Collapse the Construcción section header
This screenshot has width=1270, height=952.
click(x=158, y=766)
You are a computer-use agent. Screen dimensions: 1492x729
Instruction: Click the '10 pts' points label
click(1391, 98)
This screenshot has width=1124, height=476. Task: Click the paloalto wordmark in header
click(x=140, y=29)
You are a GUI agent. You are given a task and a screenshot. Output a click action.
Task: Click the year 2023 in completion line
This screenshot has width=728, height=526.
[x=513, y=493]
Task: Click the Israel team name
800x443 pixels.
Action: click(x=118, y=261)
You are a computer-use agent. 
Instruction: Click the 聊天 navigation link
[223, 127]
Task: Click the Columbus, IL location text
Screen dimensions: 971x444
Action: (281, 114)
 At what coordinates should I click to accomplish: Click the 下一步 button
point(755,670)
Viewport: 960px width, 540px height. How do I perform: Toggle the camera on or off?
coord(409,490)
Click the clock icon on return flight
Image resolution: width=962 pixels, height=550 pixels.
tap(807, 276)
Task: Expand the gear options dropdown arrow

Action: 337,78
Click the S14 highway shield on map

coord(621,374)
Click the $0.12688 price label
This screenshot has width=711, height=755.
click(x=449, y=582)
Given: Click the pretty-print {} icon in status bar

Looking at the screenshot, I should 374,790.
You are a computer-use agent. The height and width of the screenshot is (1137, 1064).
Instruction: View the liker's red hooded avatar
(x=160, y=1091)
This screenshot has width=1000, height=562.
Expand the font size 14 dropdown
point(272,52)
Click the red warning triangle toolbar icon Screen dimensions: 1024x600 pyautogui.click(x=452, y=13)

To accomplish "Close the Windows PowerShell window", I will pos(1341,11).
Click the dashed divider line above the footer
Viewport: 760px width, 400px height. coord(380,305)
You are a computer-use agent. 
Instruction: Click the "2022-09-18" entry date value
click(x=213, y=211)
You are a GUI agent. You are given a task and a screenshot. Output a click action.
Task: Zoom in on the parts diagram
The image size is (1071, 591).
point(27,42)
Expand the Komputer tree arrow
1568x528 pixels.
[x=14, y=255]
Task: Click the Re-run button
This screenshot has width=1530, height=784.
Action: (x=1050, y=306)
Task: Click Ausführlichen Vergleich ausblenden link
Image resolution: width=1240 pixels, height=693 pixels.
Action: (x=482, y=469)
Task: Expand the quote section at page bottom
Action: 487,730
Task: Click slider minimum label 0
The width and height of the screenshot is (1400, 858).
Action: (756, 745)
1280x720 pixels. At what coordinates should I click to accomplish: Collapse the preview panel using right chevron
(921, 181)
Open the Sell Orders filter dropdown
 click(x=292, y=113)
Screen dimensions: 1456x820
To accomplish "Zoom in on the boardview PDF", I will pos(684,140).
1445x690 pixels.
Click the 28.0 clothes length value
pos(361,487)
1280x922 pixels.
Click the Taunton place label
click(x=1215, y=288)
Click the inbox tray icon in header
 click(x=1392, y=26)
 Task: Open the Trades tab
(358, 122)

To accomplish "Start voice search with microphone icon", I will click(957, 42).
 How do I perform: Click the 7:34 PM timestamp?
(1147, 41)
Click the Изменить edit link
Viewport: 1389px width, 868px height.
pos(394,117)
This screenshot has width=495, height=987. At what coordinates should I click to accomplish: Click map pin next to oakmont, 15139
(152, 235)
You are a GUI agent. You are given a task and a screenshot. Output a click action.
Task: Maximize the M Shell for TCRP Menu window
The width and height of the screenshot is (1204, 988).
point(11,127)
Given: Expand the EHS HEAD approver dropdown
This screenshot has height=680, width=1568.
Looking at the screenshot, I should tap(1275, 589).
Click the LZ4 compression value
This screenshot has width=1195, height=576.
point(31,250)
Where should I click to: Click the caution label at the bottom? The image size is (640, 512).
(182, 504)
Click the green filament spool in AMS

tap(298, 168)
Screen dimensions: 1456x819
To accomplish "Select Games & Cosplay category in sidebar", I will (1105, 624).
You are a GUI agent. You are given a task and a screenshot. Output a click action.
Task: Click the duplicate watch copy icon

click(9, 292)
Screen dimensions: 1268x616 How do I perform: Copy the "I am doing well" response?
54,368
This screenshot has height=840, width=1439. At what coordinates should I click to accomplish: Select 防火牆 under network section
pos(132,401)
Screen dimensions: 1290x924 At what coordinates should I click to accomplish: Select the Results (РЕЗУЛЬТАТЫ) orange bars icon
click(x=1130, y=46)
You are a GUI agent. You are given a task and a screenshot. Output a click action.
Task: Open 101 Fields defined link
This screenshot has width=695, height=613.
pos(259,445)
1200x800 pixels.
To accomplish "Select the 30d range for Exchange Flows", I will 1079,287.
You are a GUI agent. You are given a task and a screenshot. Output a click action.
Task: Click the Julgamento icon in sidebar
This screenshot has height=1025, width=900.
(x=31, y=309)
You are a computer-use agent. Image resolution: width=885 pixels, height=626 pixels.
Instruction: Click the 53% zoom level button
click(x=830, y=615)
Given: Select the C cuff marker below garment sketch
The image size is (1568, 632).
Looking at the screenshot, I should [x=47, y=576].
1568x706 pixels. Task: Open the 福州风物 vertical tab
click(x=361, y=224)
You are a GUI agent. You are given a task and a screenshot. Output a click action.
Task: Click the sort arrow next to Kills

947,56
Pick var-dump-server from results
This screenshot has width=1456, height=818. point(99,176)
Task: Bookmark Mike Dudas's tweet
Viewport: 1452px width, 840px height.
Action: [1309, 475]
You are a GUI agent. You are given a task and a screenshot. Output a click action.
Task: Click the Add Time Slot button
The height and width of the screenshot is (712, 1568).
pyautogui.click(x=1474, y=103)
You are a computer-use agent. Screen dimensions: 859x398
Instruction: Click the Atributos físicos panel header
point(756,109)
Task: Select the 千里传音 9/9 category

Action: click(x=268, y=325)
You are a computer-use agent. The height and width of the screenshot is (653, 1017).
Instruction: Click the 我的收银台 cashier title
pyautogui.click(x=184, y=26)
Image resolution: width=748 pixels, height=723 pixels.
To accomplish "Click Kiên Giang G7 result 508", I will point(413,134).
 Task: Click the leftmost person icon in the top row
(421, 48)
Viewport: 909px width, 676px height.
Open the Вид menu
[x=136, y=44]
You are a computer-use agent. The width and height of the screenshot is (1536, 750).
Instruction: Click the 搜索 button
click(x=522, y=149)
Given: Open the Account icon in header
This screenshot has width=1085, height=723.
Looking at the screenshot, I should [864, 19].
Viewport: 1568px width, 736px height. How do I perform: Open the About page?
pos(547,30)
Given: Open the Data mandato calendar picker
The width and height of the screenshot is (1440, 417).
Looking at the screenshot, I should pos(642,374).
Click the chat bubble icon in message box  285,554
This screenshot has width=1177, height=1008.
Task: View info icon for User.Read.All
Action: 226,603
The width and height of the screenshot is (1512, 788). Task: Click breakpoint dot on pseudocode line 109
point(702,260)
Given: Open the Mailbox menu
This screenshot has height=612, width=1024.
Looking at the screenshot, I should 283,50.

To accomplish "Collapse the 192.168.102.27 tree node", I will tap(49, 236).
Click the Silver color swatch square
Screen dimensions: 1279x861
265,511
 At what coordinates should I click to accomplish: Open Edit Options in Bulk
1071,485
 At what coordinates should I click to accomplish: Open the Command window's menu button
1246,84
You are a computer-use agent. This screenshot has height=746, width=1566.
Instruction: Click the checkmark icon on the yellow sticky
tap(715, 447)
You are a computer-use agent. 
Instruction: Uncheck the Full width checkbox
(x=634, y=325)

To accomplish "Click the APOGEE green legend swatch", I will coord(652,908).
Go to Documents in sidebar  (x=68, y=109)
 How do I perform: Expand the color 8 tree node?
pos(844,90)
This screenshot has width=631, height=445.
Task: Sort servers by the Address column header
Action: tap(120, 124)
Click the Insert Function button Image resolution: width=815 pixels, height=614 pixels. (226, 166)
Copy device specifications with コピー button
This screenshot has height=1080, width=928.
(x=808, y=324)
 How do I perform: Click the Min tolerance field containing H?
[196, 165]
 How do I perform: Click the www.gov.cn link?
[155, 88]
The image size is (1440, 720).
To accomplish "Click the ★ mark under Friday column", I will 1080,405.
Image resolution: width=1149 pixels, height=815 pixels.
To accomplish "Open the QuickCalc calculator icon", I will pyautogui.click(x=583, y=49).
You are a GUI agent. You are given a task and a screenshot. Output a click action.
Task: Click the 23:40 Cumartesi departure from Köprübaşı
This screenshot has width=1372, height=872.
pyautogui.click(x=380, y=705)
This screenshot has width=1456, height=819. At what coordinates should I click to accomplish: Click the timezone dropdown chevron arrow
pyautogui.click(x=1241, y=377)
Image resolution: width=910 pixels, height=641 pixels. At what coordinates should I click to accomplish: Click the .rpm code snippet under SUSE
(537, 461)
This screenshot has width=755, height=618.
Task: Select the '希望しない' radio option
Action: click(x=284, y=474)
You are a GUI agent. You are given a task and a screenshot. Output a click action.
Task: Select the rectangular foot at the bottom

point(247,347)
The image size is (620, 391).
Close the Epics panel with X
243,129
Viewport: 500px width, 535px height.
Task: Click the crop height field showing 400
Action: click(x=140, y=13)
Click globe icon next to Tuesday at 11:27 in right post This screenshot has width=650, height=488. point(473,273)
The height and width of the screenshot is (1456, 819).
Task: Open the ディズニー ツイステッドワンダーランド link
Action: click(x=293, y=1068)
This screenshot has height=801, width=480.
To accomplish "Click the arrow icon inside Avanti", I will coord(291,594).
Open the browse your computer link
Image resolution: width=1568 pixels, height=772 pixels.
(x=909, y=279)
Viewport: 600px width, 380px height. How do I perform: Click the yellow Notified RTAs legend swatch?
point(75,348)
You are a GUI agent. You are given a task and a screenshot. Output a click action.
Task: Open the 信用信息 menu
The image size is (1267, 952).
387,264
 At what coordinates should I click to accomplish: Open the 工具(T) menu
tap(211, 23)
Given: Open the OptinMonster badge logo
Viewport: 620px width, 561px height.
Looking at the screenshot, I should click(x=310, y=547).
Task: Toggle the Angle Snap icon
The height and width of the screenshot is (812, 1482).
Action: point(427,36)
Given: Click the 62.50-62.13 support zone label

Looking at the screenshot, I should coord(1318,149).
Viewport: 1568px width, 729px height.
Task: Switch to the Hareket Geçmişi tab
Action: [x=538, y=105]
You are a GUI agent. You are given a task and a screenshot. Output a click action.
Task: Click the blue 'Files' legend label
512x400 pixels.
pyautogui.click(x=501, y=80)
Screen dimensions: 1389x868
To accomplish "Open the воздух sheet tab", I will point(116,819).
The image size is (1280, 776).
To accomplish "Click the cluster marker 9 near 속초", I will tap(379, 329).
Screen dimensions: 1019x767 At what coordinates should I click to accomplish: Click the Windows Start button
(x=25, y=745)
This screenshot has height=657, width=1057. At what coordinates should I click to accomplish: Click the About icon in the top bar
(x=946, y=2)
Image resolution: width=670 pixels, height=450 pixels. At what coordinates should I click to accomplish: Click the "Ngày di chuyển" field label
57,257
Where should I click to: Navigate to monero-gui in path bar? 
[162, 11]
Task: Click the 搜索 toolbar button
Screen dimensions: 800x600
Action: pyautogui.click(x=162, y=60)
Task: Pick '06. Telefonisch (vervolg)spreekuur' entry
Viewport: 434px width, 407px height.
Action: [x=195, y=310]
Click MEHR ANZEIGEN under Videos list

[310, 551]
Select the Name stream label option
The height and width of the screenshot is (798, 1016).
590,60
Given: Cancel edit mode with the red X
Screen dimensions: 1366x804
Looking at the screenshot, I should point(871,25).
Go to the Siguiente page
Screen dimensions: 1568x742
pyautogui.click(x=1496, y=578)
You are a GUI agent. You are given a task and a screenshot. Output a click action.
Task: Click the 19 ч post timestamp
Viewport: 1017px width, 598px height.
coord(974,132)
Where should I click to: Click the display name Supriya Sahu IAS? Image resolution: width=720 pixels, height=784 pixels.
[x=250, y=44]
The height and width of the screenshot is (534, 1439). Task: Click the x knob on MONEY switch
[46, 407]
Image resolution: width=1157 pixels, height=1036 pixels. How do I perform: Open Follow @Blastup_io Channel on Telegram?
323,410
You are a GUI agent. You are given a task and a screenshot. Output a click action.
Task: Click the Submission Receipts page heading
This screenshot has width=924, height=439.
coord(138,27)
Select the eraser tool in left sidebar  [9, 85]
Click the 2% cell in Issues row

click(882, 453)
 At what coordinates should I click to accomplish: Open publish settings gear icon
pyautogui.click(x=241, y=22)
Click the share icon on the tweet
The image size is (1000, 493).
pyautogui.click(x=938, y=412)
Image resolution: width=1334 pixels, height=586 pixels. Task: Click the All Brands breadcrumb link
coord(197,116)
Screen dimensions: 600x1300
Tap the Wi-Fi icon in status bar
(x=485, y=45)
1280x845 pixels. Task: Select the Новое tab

◇ ◇ ◇ ◇

What is needed — Each line of the data that contains "sidebar" belongs in the answer.

Solution for this problem —
To accomplish "Select Games & Cosplay category in sidebar", I will (1105, 624).
Task: Click the Julgamento icon in sidebar
Go to Documents in sidebar  (x=68, y=109)
Select the eraser tool in left sidebar  [9, 85]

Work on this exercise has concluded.